* **Excerpt provided**:
● ● ● ● ● ● ●
A Note About Export Controls

Some governments, including the United States, have export controls on cryptographic technologies.

(Optional Reading) Additional Background

Using the Product of Large Prime Numbers for Public and Private Keys

We will generate a public key (that we share with the public, like our map with the number sums filled in above), and a private key (that we keep to ourselves, like the solution to the Vertex Cover problem that extracts the secret meaning from our encrypted message), using the RSA Cryptosystem. This system is based upon the product of two large prime numbers. The private key relies on the idea that it is very difficult to obtain the original prime factors from these large products.

Notice that many problems such as the map and the knapsack relied on modular arithmetic, using things that you’ve seen in school like “coprime” and “gcd.” Another difficult problem is factoring large numbers and finding large prime numbers. How did we get the modular inverse of 588 mod 881? It’s because we made sure that they were coprime to each other. Given numbers that don’t have any factors (3 and 7, 9 and 25) in common, what’s their gcd? 1 is the only number that divides them both. This means that we can find a modular inverse of the one number mod the other number, because there exists a number \(r^{-1}\) (in this case, \(r^{-1}\) is known as the Modular Inverse, not the traditional arithmetic inverse) such that \(rx = 1 (mod \; p)\).

Some interesting relationships in mathematics (called Fermat’s Little Theorem) show us that when two numbers are coprime, we can compute the modular inverse of their product r: \(r^{-1} = r^{\phi(M) - 1} (mod \; M)\). \(\phi(M)\) is known as Euler’s Totient Function, and it is simply a count of the number of integers 1 <= k < M that are coprime to m. \(\phi(24) = 8\) (because the totatives of 24 are 1,5,7,11,13,17,19,23). So for r = 588 and q = 881, as in the Knapsack Example, we can compute the modular inverse of 588 (mod 881) as follows: \(588^{-1} = 588^{\phi(881)-1} (mod \; 881)\). Unfortunately, it is very difficult to compute \(\phi(M)\), and therein lies the secret! If you generate r by multiplying together two large prime numbers that you already know (this is why finding large prime numbers is an interesting problem!), you can generate a number for which it is too difficult to compute Euler’s Totient. You can very easily compute the Totient with a loop that counts all values from 2 to C, and increments a counter if the greatest common divisor of each value and C is 1. Thus, you (and probably only you) can compute the modular inverse of values mod \(M = \phi(C)\).

For now, we can look up \(\phi(881)\) on a website like http://primefan.tripod.com/TotientAnswers1000.html, but it turns out that 881 is prime, meaning that no numbers greater than 1 other than itself divide into it. So this means \(\phi(881) = (881 - 1) = 880\) (the other 880 numbers). So \(588^{-1} = 588^{880-1} (mod \; 881) = 588^{879} (mod \; 881) = 588^{879} (mod \; 881)\). That’s \(1.917e+2434 (mod \; 881)\), or 442. See how much easier that makes the problem above to solve? Yet, it’s harder for those that don’t know the base number r and the modular inverse q, so we keep those secret. Instead, we give our partner(s) enough information to generate encrypted values to us that we can decrypt using this approach.
● ● ● ● ● ● ●
* **Supplied data**:
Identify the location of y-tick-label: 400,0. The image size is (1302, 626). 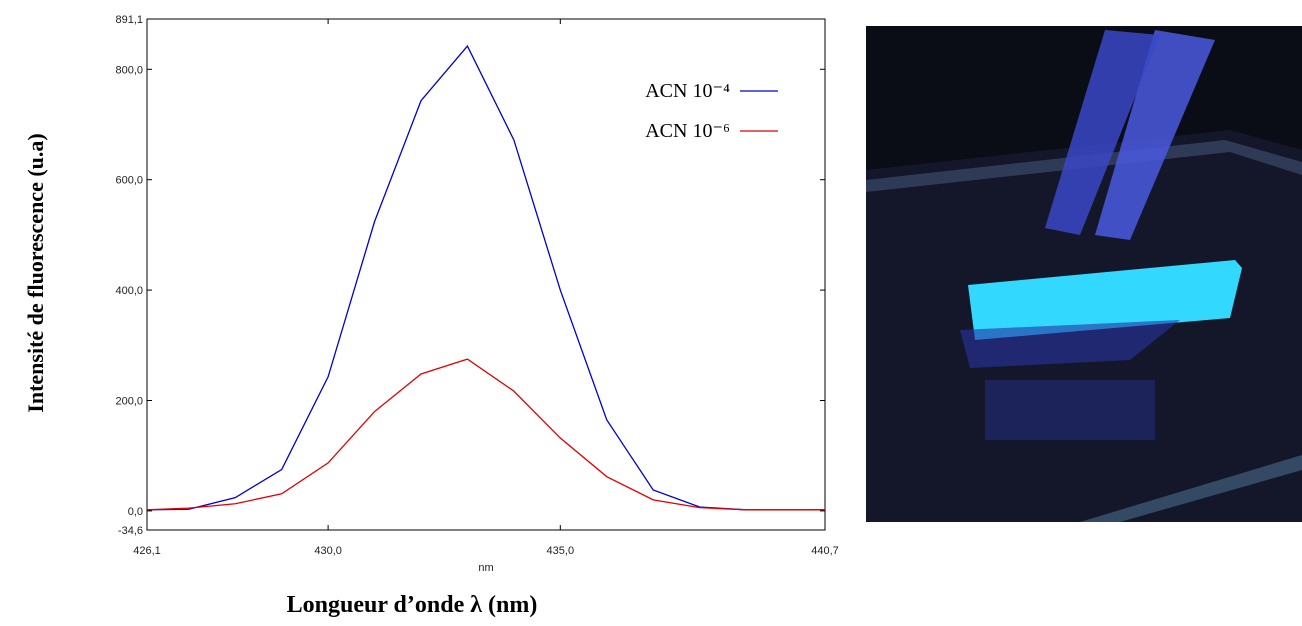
● ● ● ● ● ● ●
* **Assigned task**:
Answer these questions from the excerpt on prime-number keys:
(a) What is the RSA Cryptosystem based upon?
(b) What value does the excerpt give for \(\phi(24)\)?
(c) Which property of 881 makes \(\phi(881)\) equal to 880?

* **Task answer**:
(a) The product of two large prime numbers.
(b) 8.
(c) 881 is prime.